100 「わたしは、死を覚悟する」
わたしは、背後に金色の光が射すのを感じる。
わたしの顔から、血の気がひく。
慌てて振り向いたわたしの全身を、風がつつむ。
ポーンが出現したことにより、押し退けられた空気が、暴風となってわたしを襲う。
わたしの身体が吹き飛ばされそうになるのを、赤の女王が抱き止めた。
なんとか地面に繋ぎ止められたわたしの前に、ポーンの持つ重機関銃の銃口が向けられる。
赤の女王はわたしを置いて鋏をかまえるが、空間断層の盾を作り上げるには時間が足りない。
わたしは、赤の女王の腰にしがみつく。
赤の女王が跳躍し、さっきまでわたしたちのいた場所に、銃弾が着弾して土煙をあげる。
空カートリッジがばらばらと、地面におちてゆく。
わたしたちは、宙を跳んだ。
ポーンが鋏の間合いに入り、赤の女王が空間を切り裂く。
切断されたポーンの首が、地面へ落ちた。
それと同時に、爆音が背後でおきる。
TOWだ。
ごく、至近距離でミサイルが発射されたため、もう目の前に来ている。
閉鎖空間に封じるのは、間に合わない。
空間断層のブレードを二つ放つのと同時に、わたしと赤の女王の前に盾を作り出す。
ミサイルを誘導するワイヤーが、空間断層のブレードに切断され、標的を見失ったミサイルが地面に落ち爆発する。

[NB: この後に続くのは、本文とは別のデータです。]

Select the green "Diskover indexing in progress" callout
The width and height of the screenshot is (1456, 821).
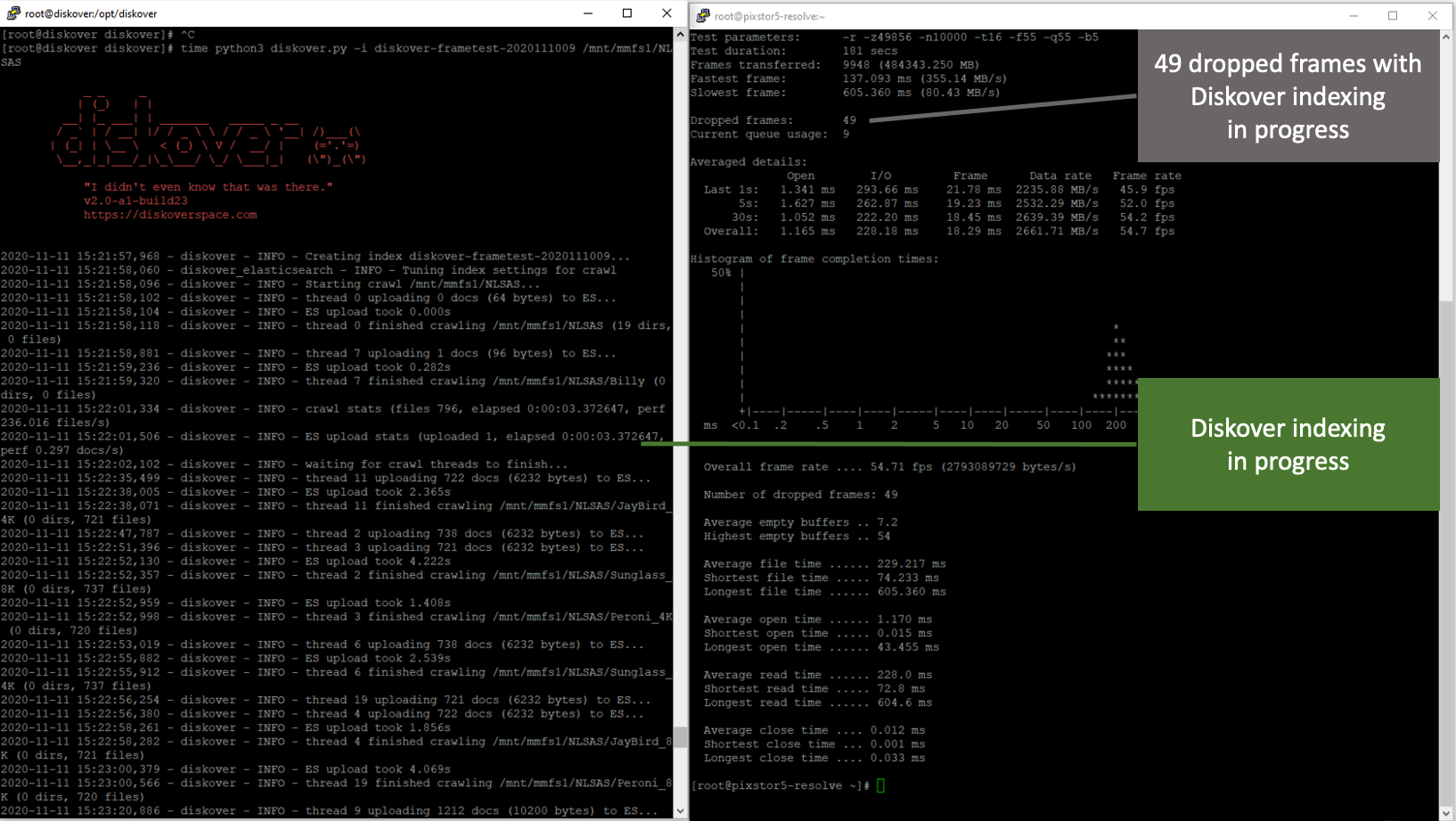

赤の女王にしがみついていたわたしは、爆風で跳ね飛ばされた。
不可視の手で投げ飛ばされたように、宙を飛ぶ。
盾に守られていたので、直撃からは免れたけれど、わたしと赤の女王は地面を幾度かバウンドしながら転がる。
幾度か意識が遠のきながらも、ミサイルを撃ったポーンの首が空間断層のブレードに切り落とされたのは確認した。
砂まみれとなり、地面に転がったわたしは何か巨大なものの影にはいる。
見上げると、そこに聳え立つ大樹のように、ポーンが立っていた。
揺らぐ意識の中で、銃口がわたしに向けられるのを見る。
赤の女王は、2メートル先に倒れていた。
打つ手がない。
わたしは、死を覚悟する。
見上げるわたしの目に、泣きたいほど青い空が飛び込んできた。
その時。
青い空を引き裂いて飛来する、ロケット弾を見た。
それは、ポーンの頭に命中し、炸裂する。